What kind of music do they listen to? Would they be likely to purchase concert tickets, or just enjoy a live album at home?

What kind of food do they eat? Entirely organic or fast food all the time?

Do you think they exercise on a regular basis? Do they walk or take public transportation, or do they have a car? Or a bike?

What kind of hobbies do you think they have? Do they like playing sports outdoors (even if it’s just throwing a ball around at the park)? Do they prefer to go to the movies or a museum?

What kind of furniture do you think they have? Is it from Ikea or Pottery Barn? Or is it hand-me-downs from family members?

Do you think they use Facebook or Twitter? Or both?

How old are they? Do they have children? Are they married or single?

The answers to these questions likely come from your gut, and you probably already have them at this very moment. So write them down. Sometimes it even helps to name this person. It’s difficult to create a website for a group of people, but it’s very easy to create a website for one person who represents a group.

Now that you have a good picture of who your ideal customer is (let’s call him Jake), you can start to fill in the gaps in your knowledge.

Do you want to know more about Jake’s internet habits? Likely. Don’t worry, no one expects you to have that kind of knowledge. You can get those sorts of details from companies who do that kind of research and write reports on it. Two good companies to look at are Pew Internet and Scarborough. They both have insights available for free and pay, but sometimes if you can’t find what you’re looking for a Google search will solve it in short order.

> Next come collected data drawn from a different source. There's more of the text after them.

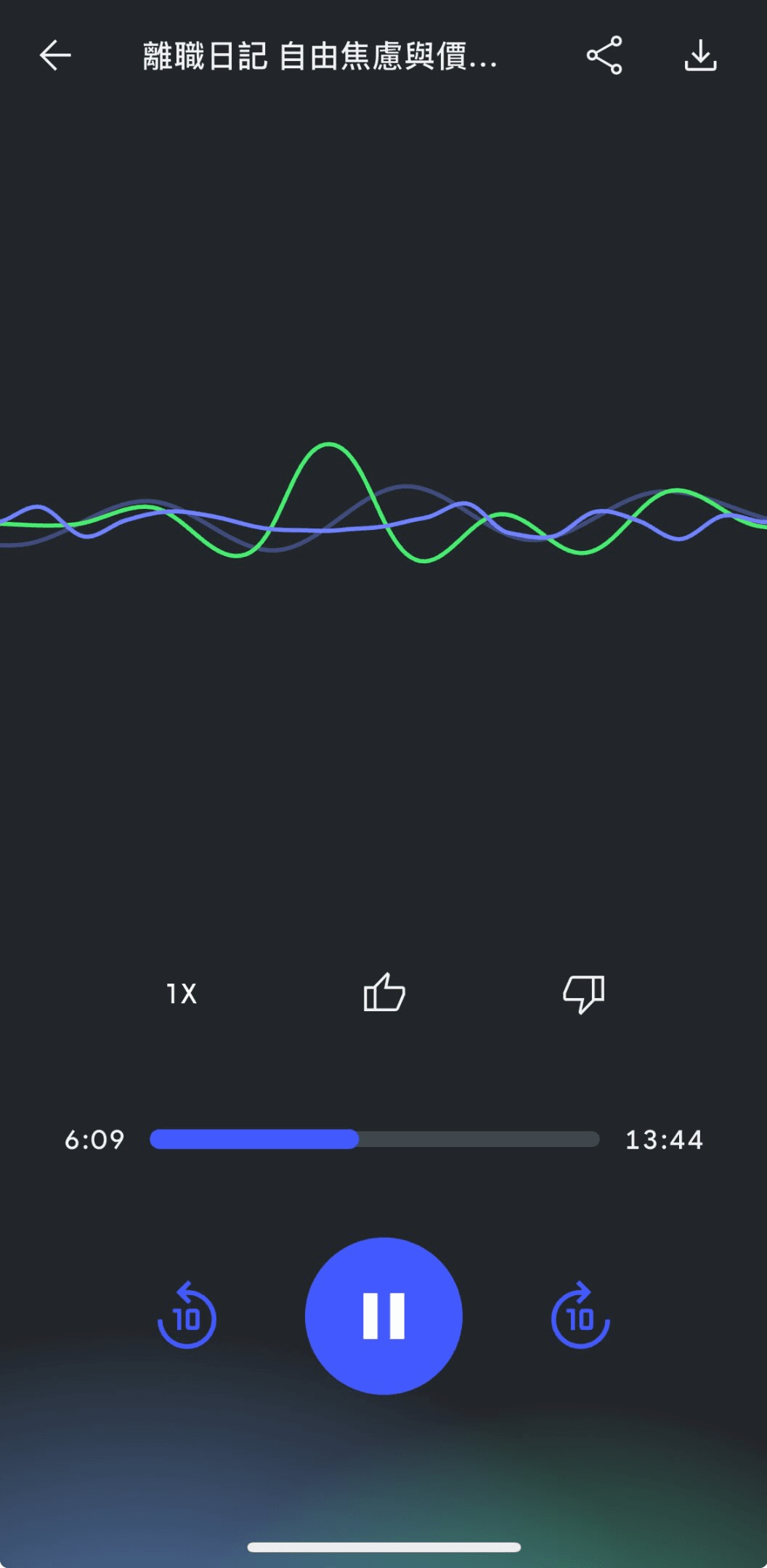Tap the home indicator bar
767x1568 pixels.
[x=384, y=1547]
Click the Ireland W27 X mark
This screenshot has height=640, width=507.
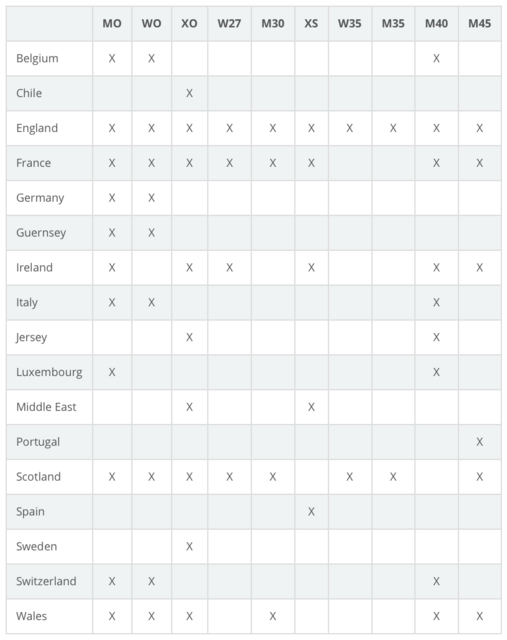[229, 268]
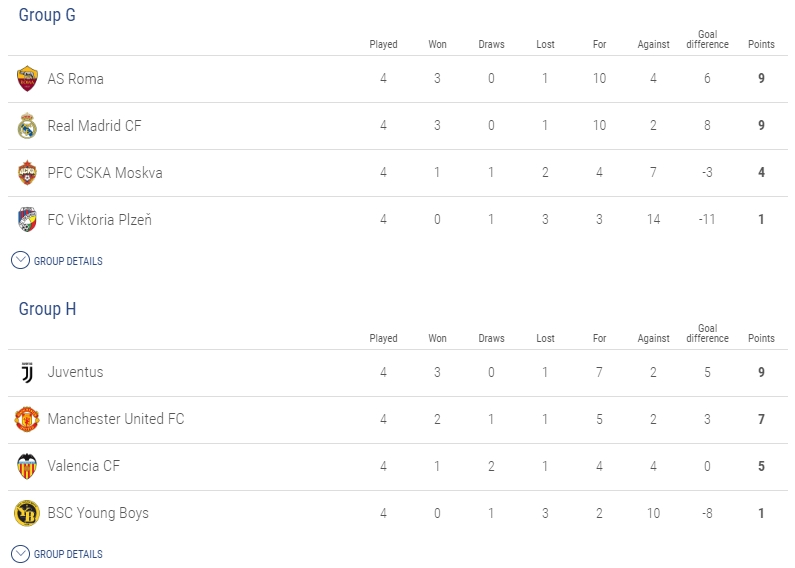Click the AS Roma club crest

(27, 79)
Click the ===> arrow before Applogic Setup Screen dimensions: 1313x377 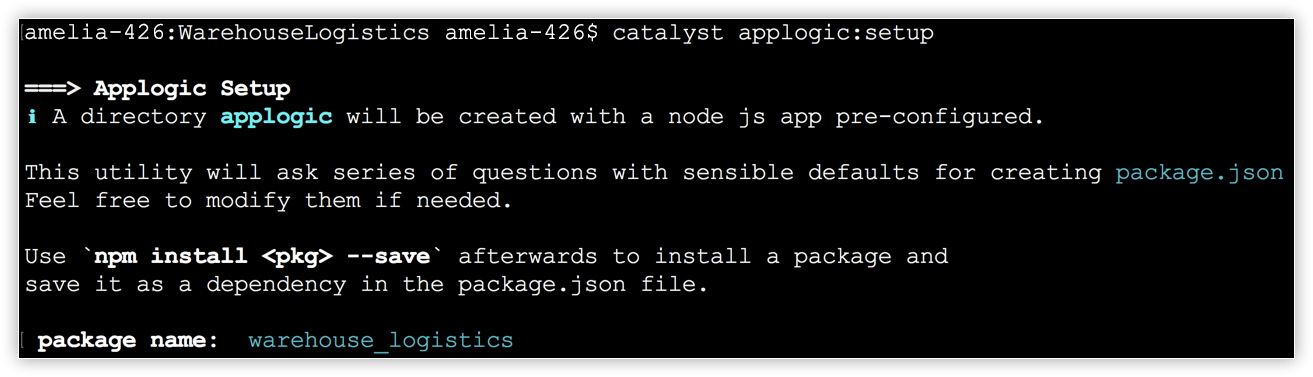coord(52,89)
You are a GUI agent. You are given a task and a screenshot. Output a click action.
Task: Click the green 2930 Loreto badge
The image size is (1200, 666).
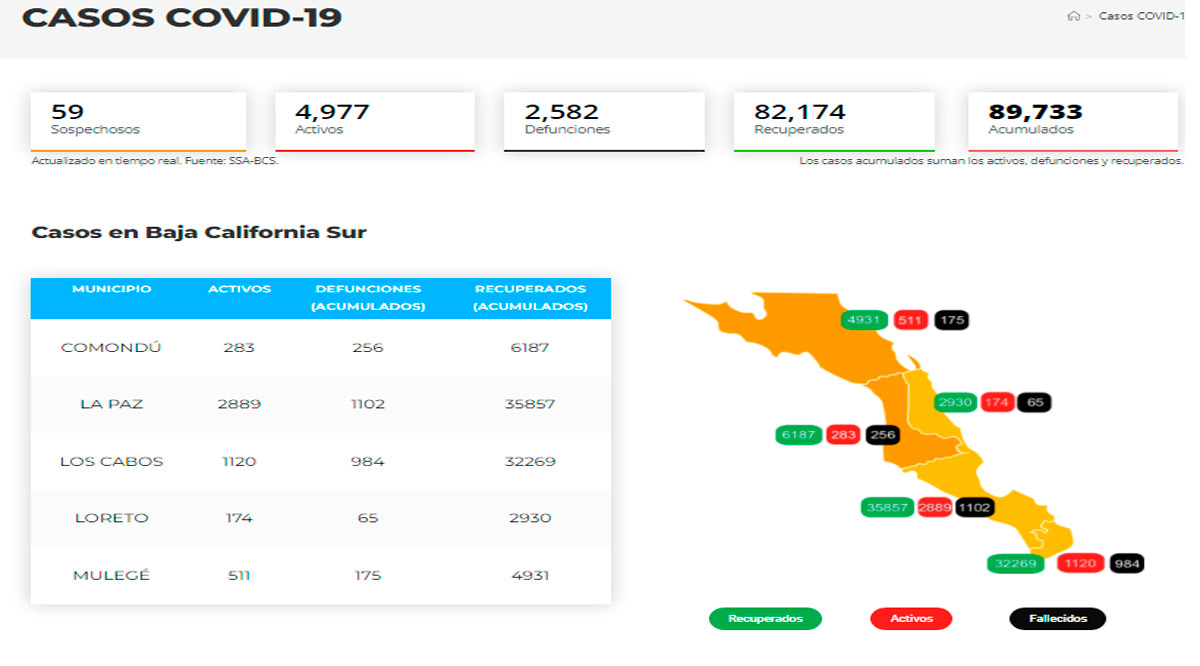pos(955,402)
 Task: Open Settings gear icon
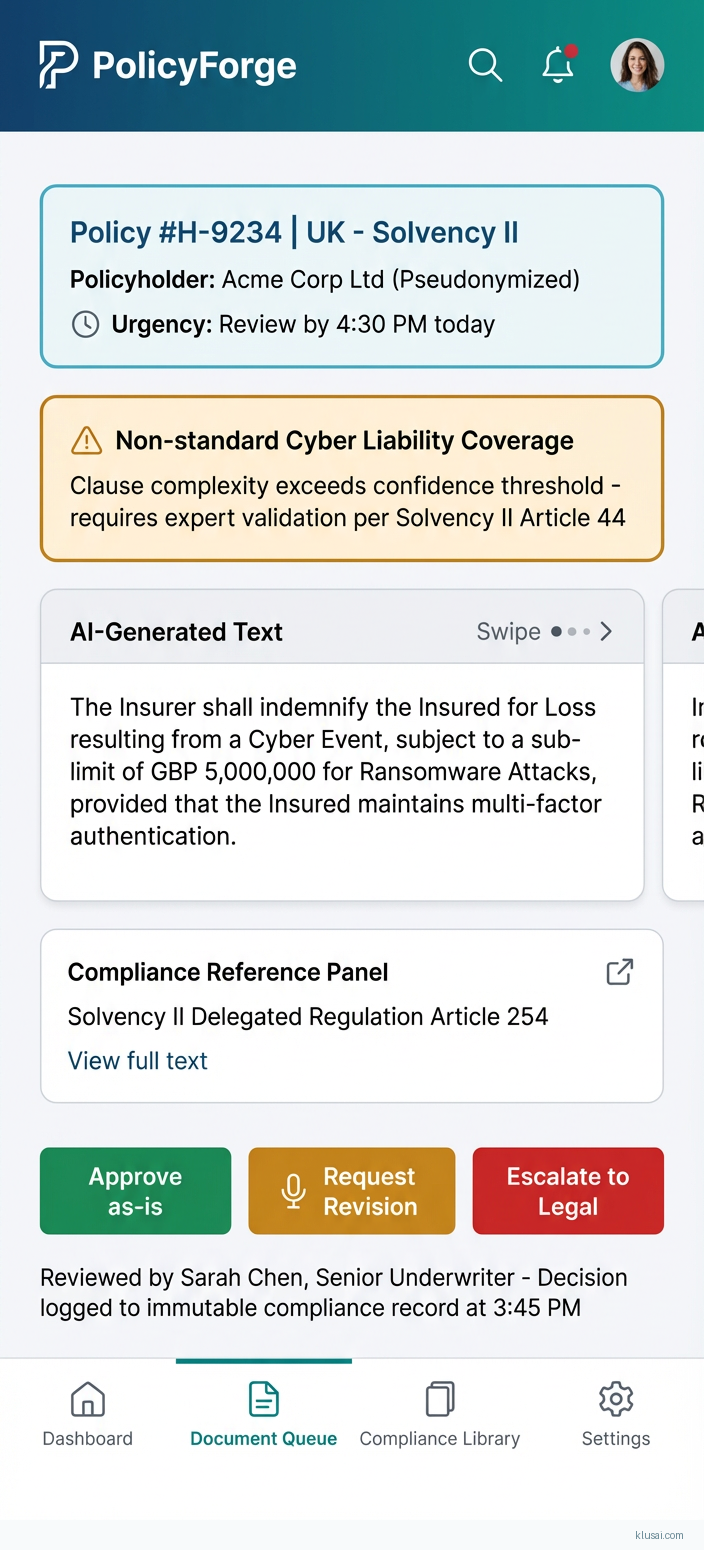(616, 1400)
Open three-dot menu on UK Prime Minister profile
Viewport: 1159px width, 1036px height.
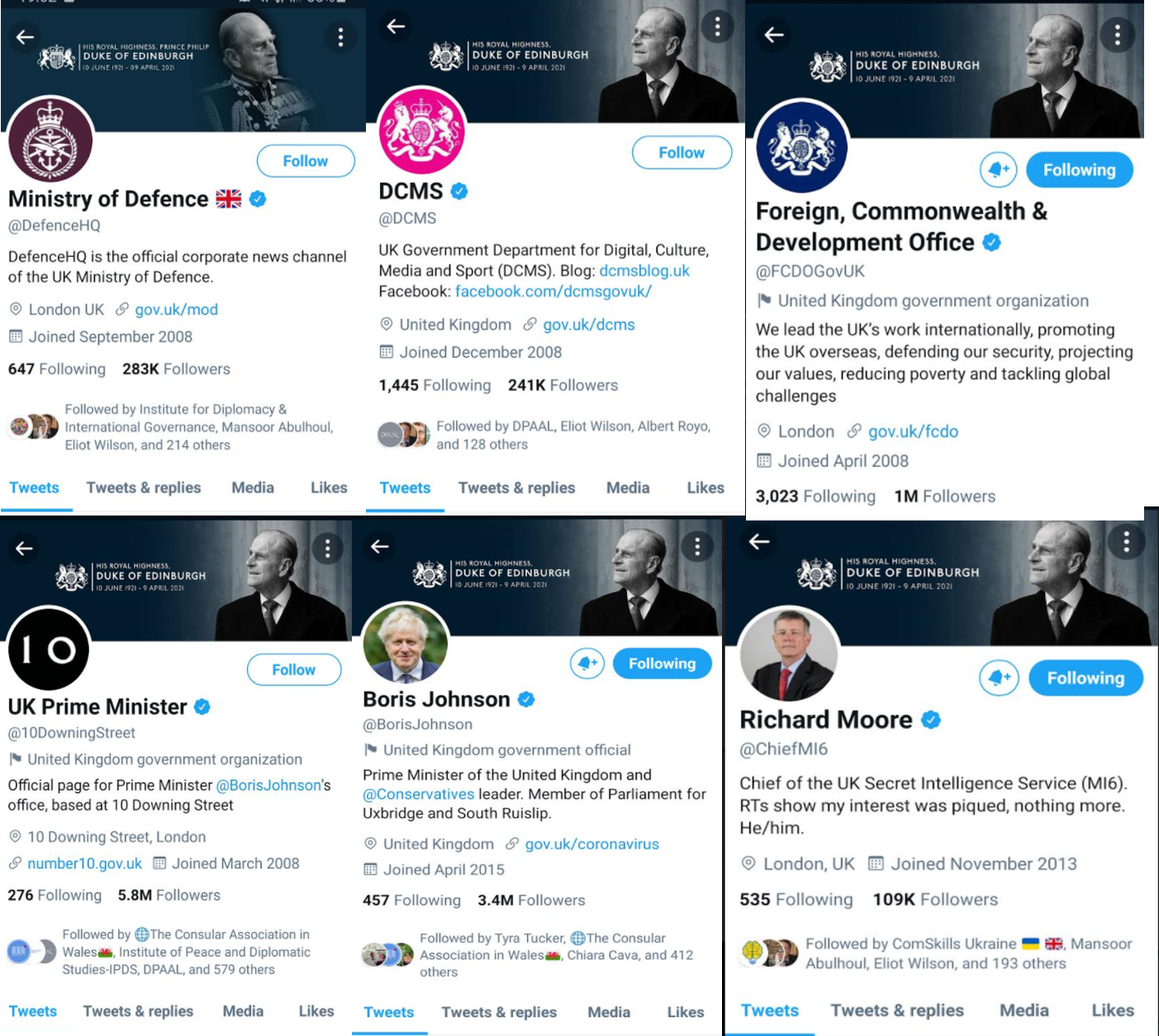coord(327,548)
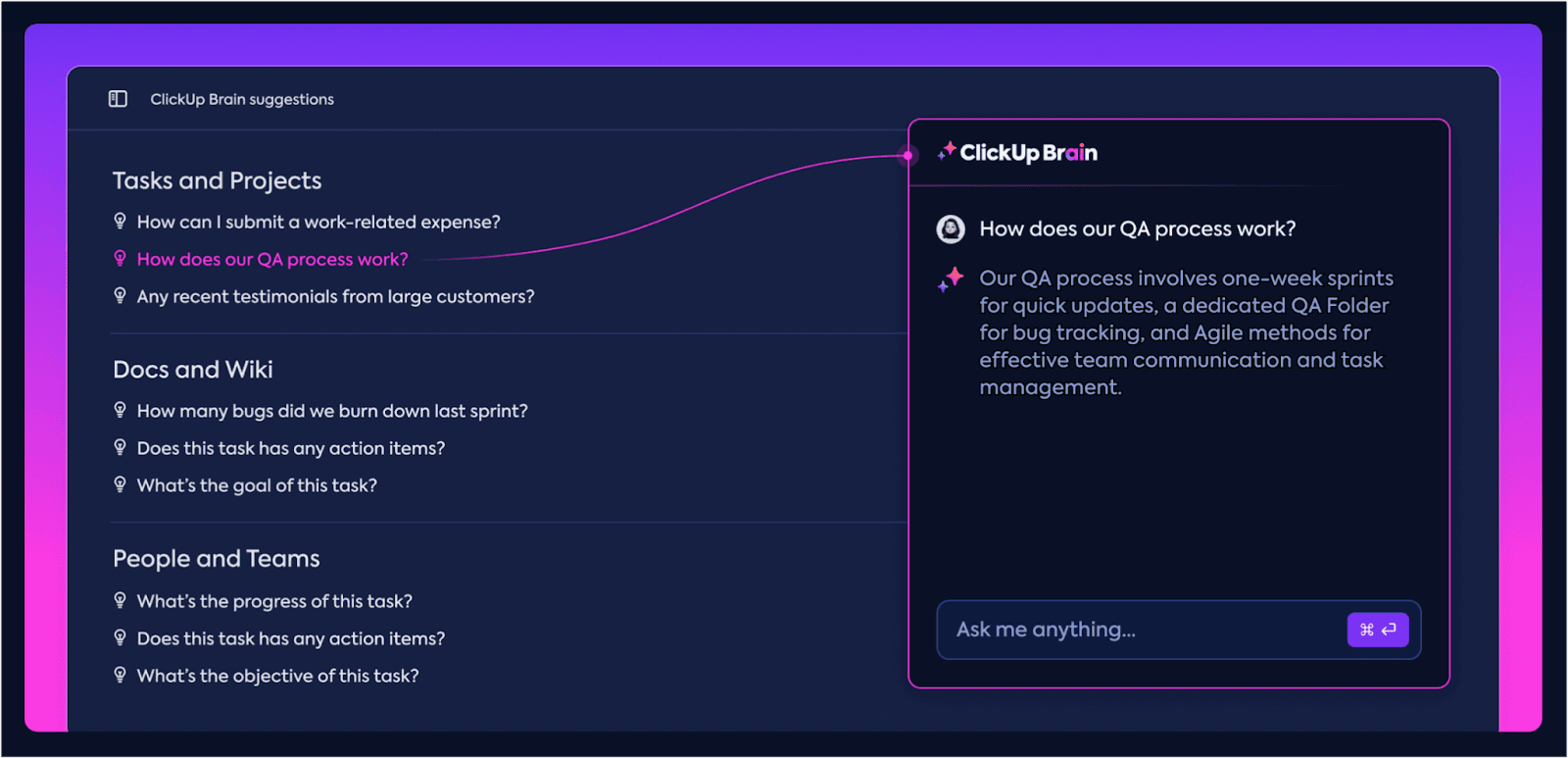Image resolution: width=1568 pixels, height=758 pixels.
Task: Click the lightbulb icon next to work-related expense
Action: pos(120,222)
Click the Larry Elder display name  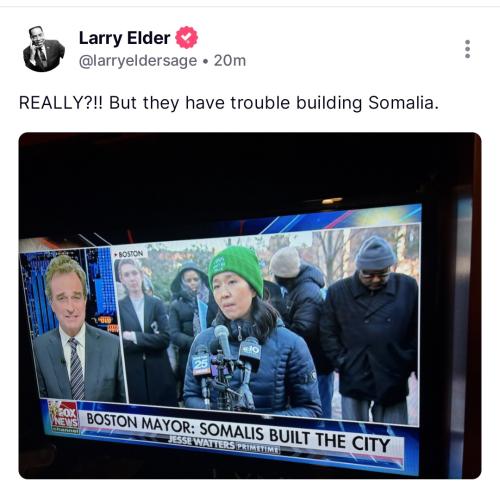[x=124, y=38]
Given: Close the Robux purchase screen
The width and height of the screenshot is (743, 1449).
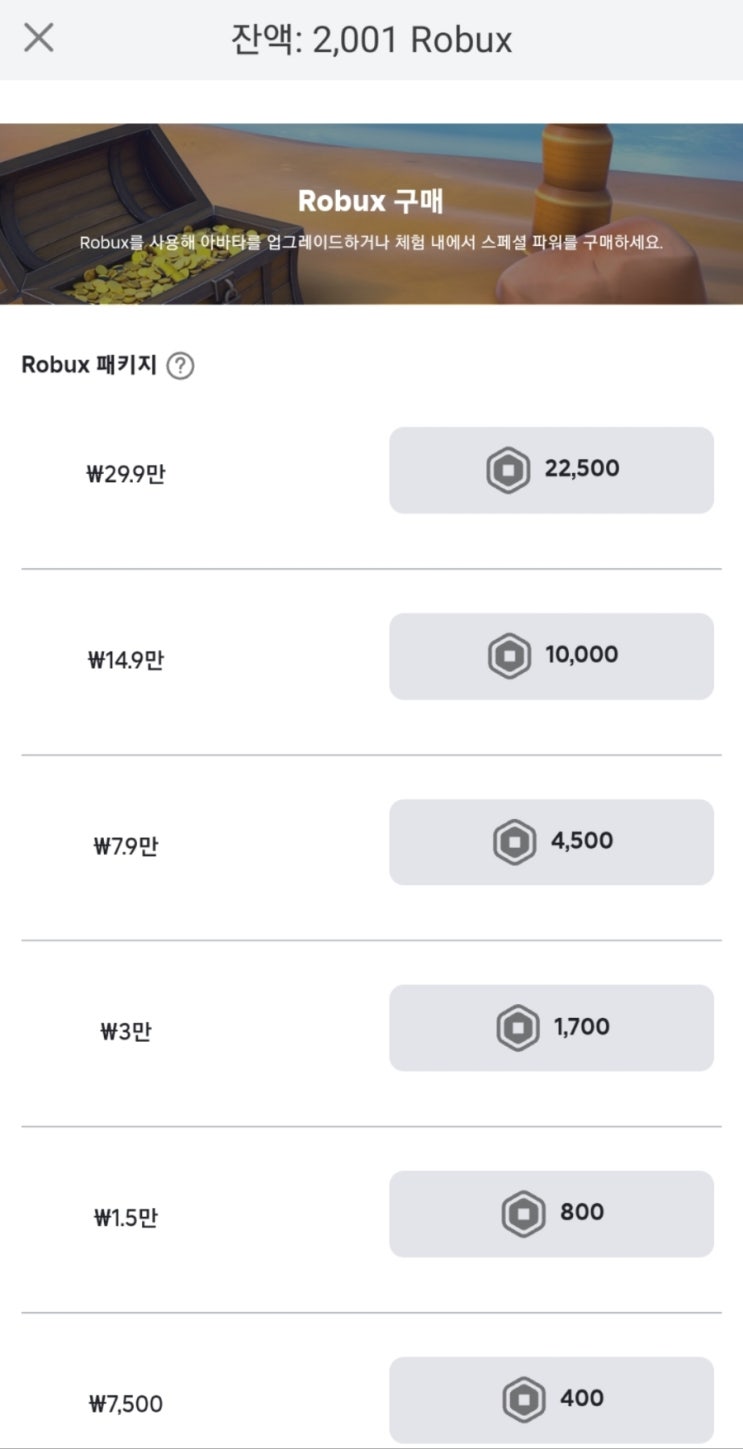Looking at the screenshot, I should [x=39, y=39].
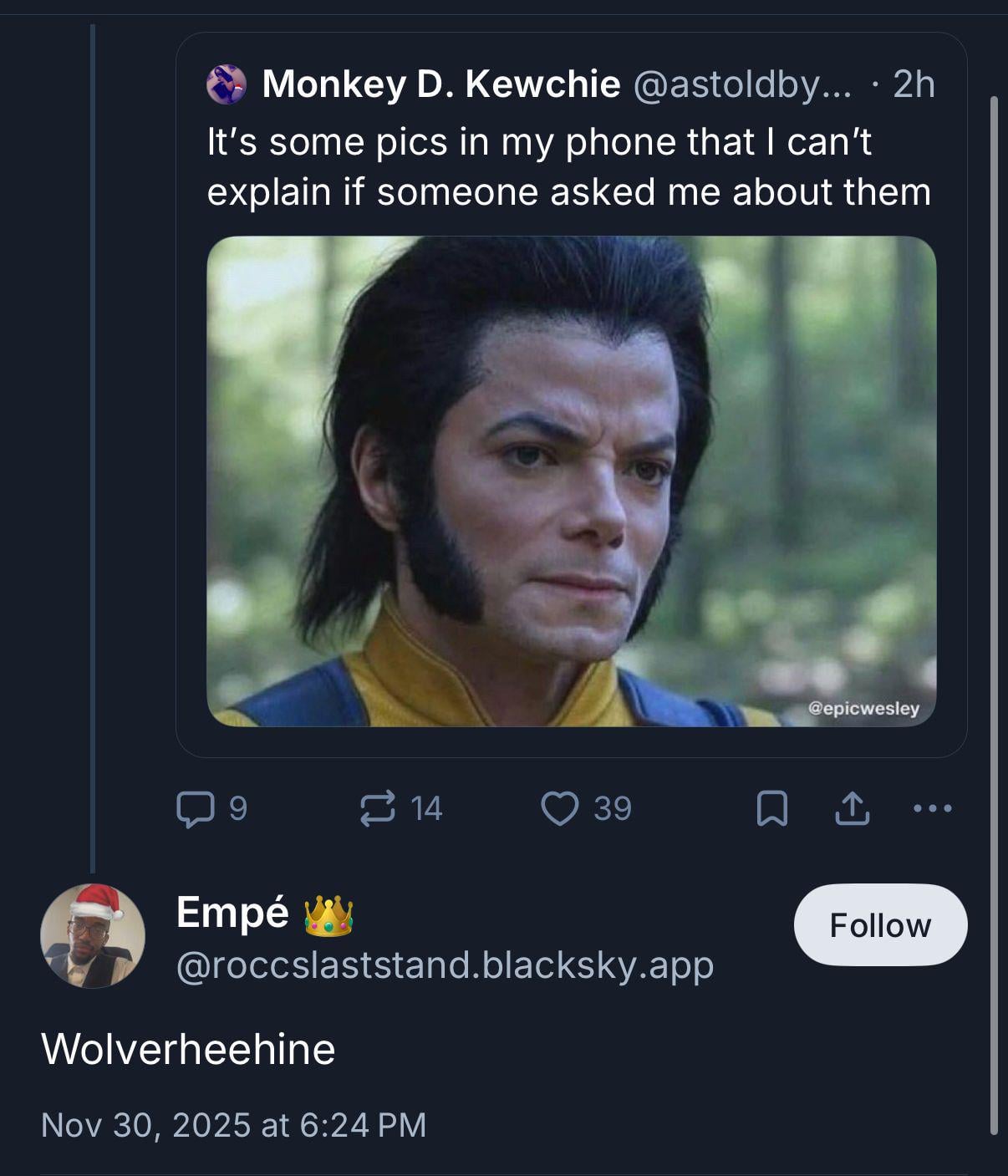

Finally, once you’ve defined your ideal customer (Jake), see if you can get your hands on one. Someone has likely either bought something from you or has visited your website and contacted you, or you know someone who fits the bill of the kind of person you are making your amazing thing for. Buy them a coffee and pick their brain. Make it clear that this meeting isn’t so you can sell them things. The information will only flow one way, from them to you. Write it all down. Record it if they’re cool with that. Take it home and start formulating a plan for your website that will keep people on it, and buying your album/DVD/pottery/photography services.